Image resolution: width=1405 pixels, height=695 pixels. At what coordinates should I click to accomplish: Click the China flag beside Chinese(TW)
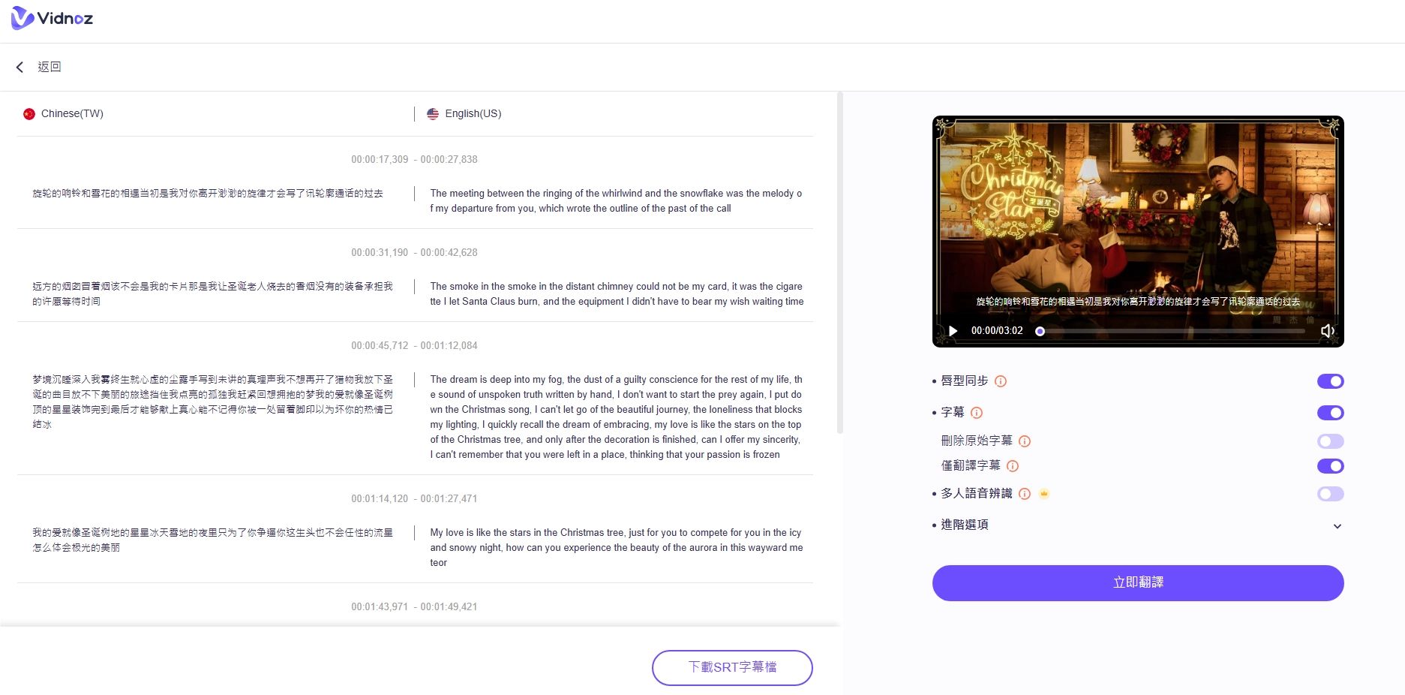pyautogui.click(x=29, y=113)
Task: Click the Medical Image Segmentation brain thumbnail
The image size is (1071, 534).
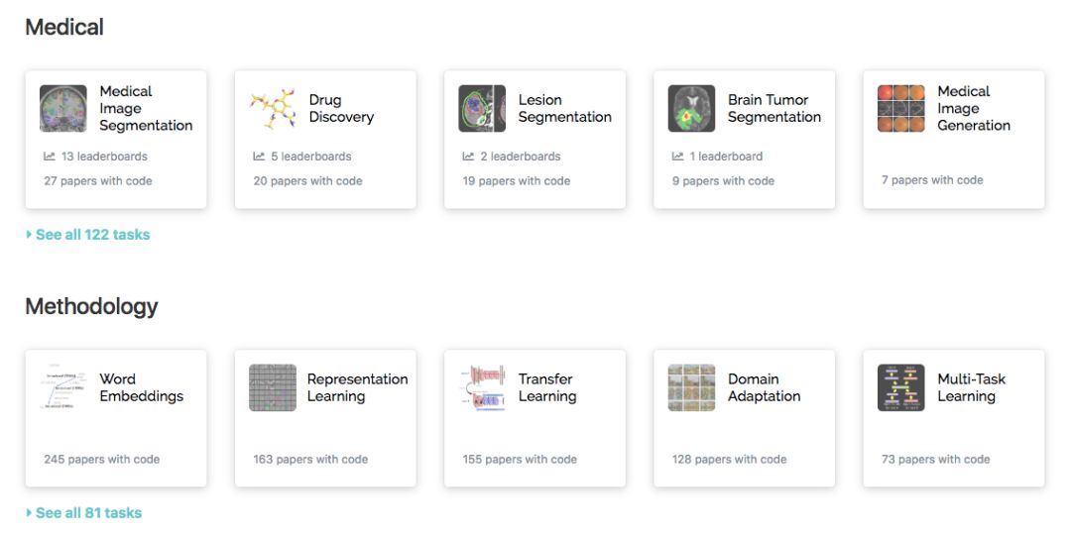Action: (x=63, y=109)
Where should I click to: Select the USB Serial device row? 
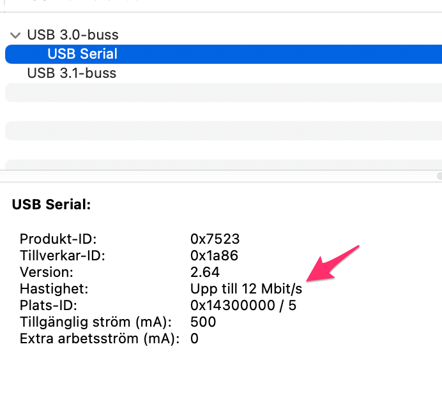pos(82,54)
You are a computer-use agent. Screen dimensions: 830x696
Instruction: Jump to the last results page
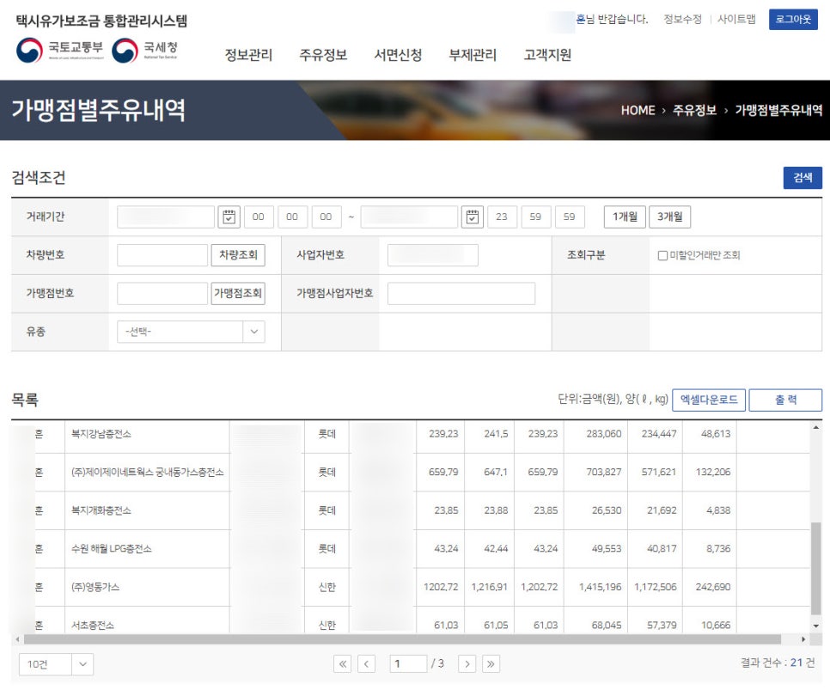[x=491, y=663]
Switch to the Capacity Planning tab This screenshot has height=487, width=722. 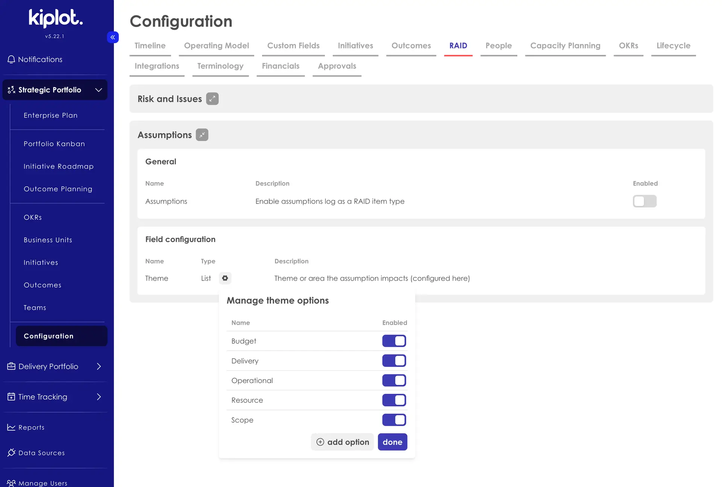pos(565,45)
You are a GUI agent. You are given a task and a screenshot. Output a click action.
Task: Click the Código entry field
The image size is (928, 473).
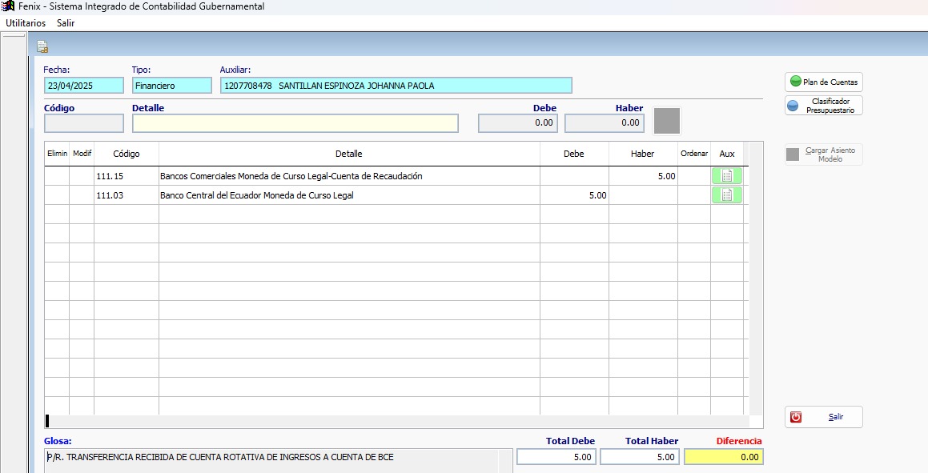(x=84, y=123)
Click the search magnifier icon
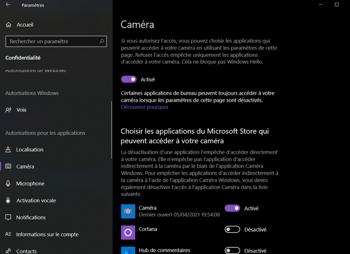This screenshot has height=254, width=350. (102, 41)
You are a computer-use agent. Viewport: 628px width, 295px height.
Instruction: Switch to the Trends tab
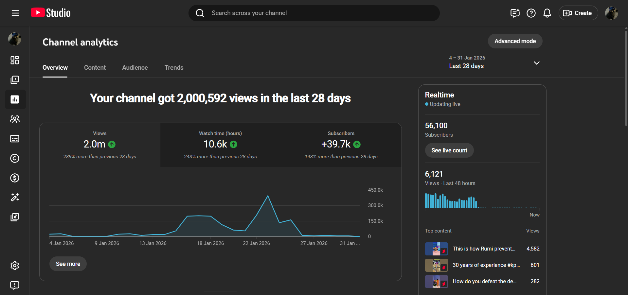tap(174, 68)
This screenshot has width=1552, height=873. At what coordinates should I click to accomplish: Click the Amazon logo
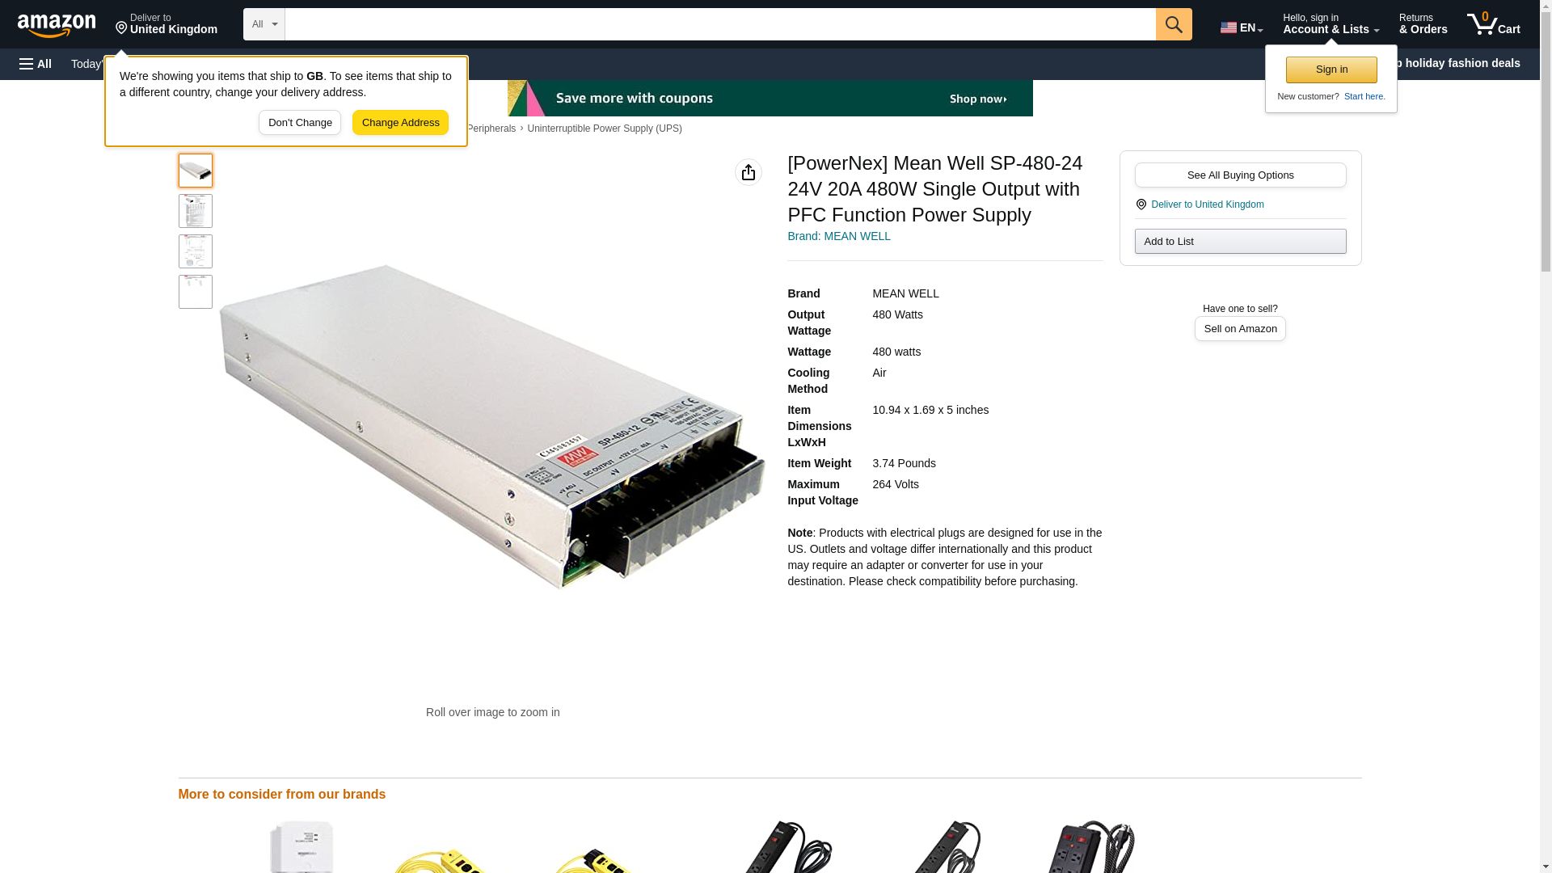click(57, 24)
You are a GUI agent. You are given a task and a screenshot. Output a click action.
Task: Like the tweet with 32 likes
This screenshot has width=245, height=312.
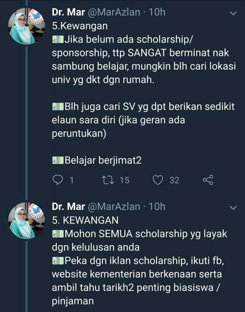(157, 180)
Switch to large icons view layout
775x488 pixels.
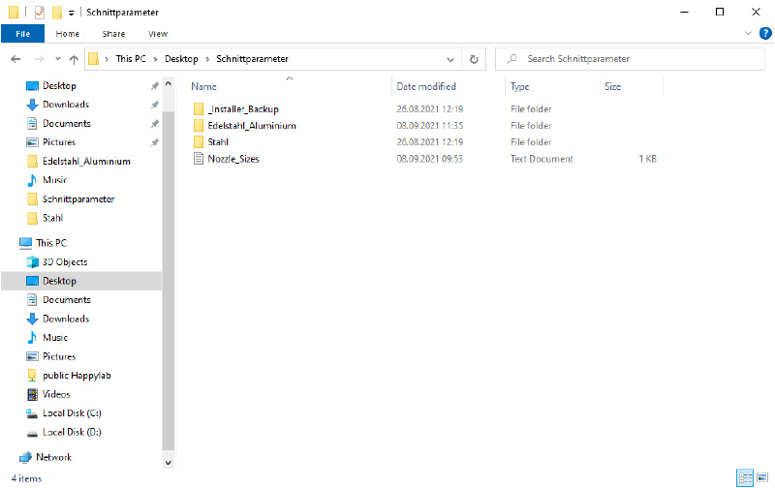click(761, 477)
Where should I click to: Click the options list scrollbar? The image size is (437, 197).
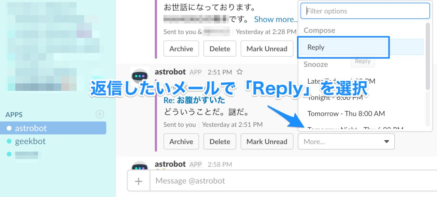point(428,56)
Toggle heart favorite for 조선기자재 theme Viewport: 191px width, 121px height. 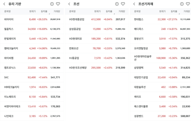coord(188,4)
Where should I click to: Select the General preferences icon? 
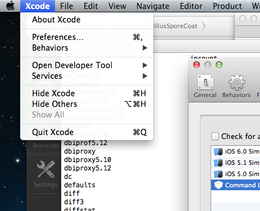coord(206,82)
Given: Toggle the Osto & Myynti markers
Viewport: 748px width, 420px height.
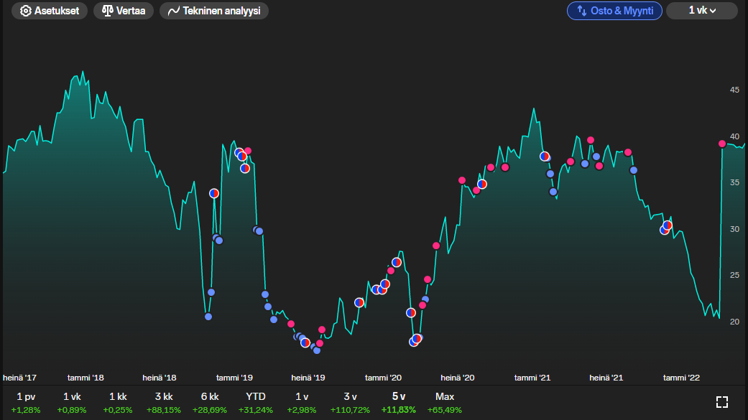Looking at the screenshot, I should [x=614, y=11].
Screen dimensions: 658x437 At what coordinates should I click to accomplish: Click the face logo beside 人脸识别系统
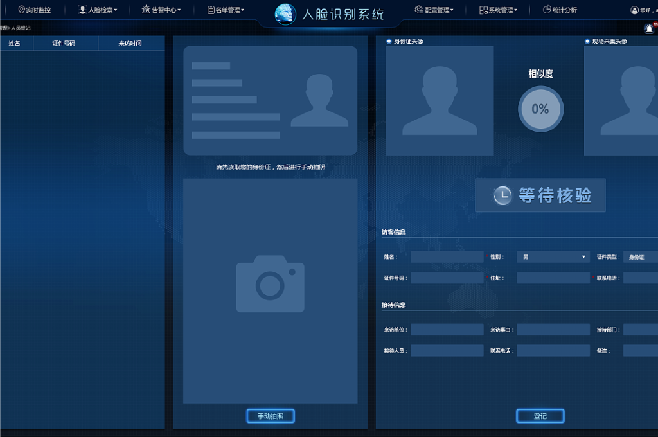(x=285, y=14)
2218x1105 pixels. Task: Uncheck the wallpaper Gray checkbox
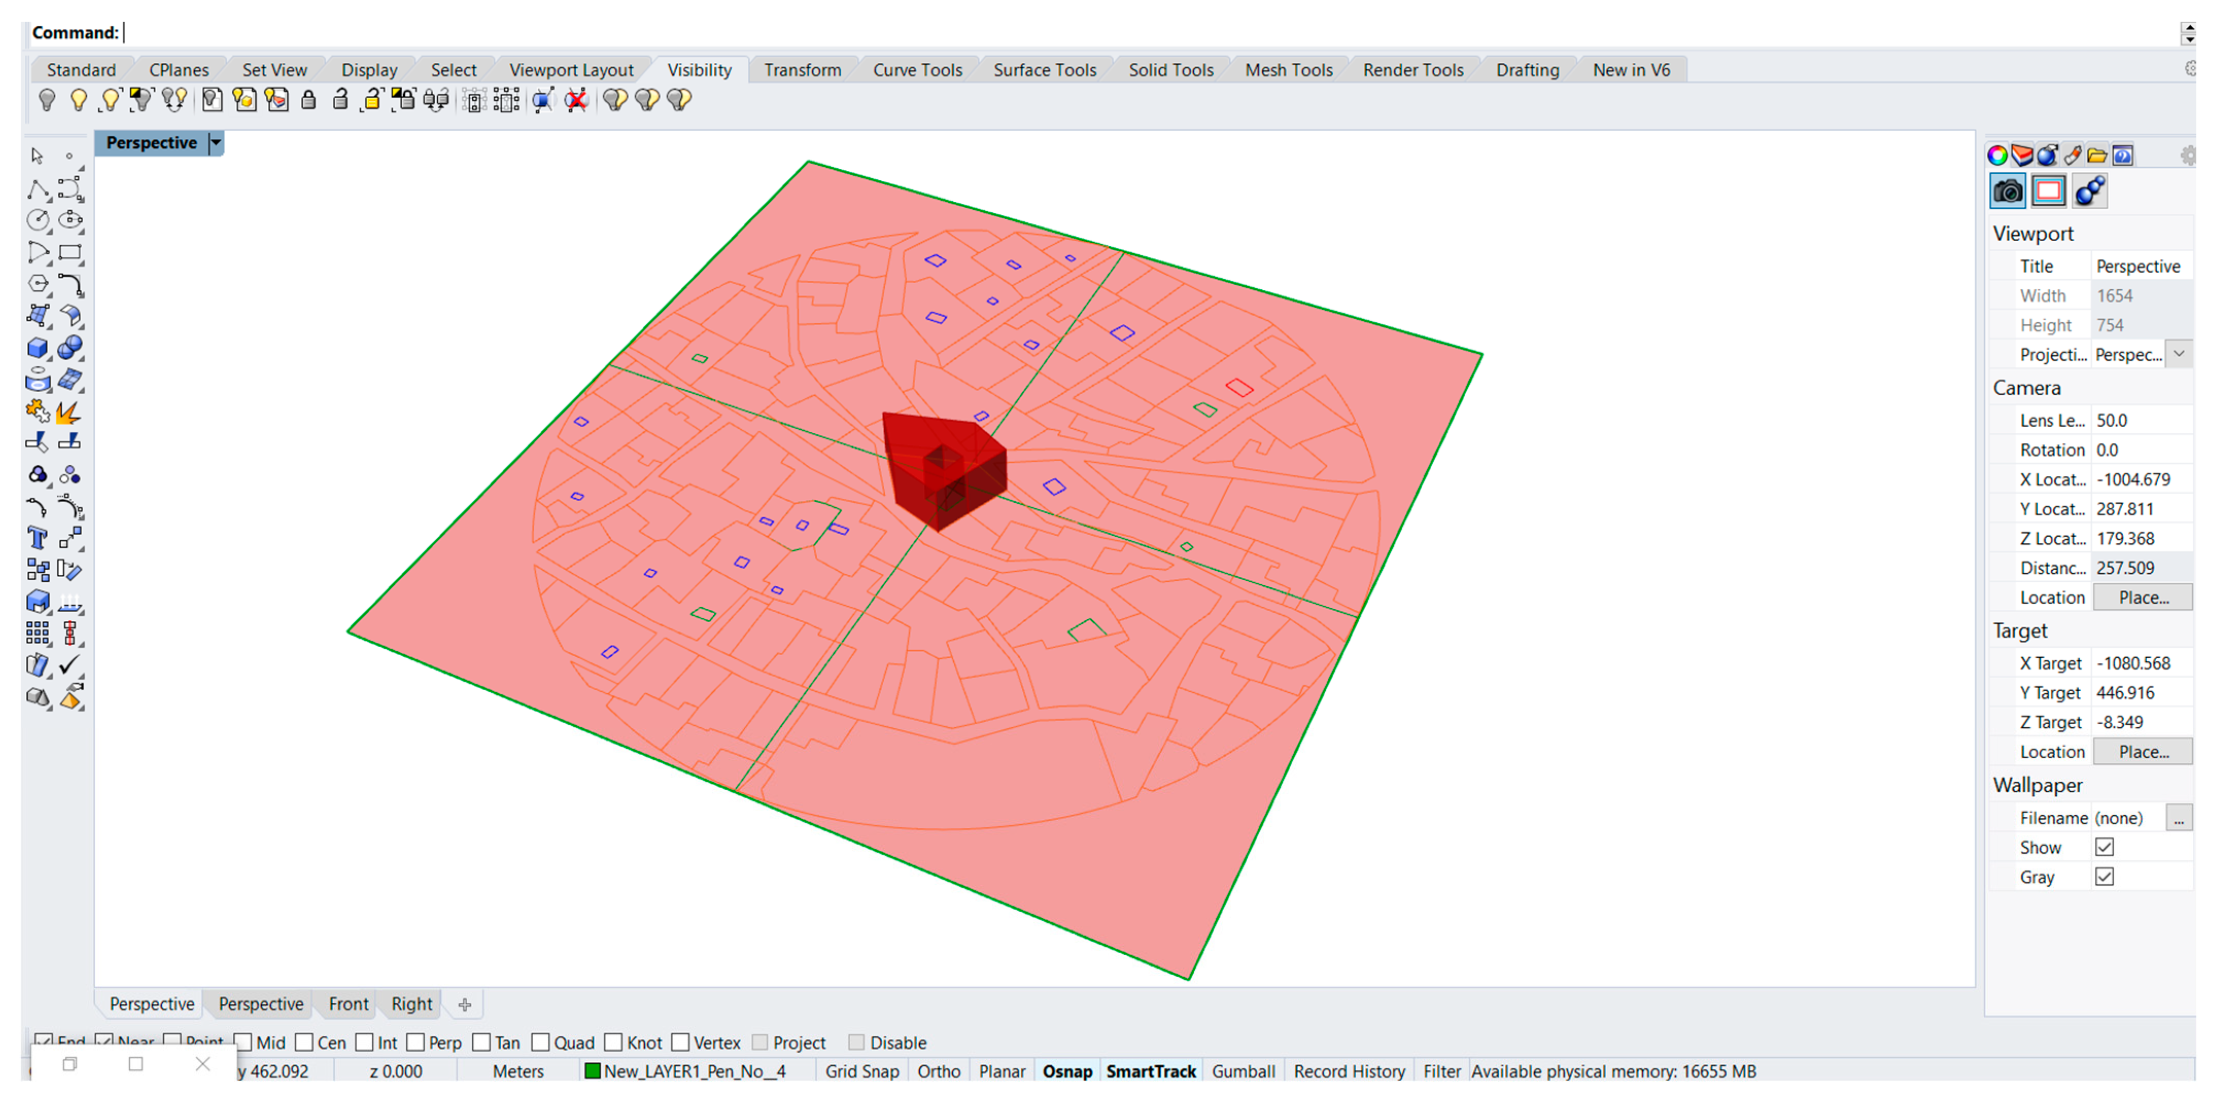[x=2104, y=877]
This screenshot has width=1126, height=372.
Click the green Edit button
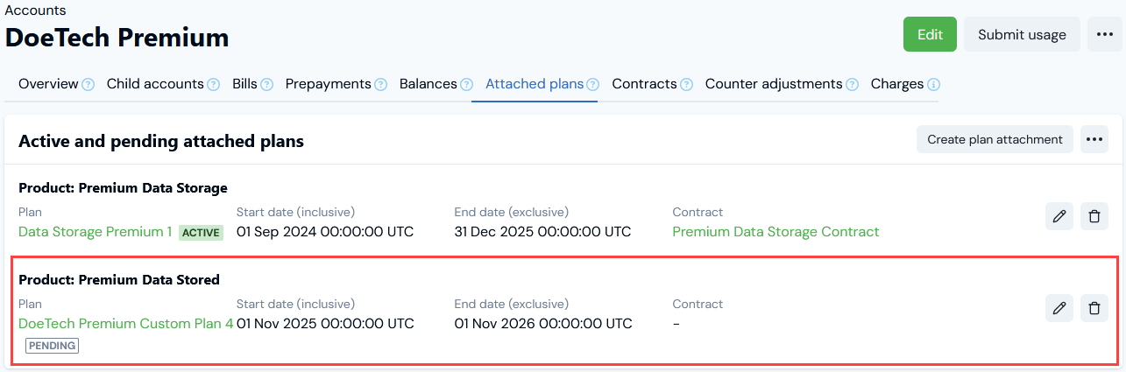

## PROBLEM TO SOLVE:
Write out again every record from the line containing "2218x1105 pixels. Task: Uncheck" through the end of the records, inclusive, with the requests kept in place and each coordinate in the answers shifted up by 8. Leave the pictures out.

## WRITTEN ANSWER:
2218x1105 pixels. Task: Uncheck the wallpaper Gray checkbox
[x=2112, y=885]
This screenshot has width=1126, height=372.
Click the green Edit button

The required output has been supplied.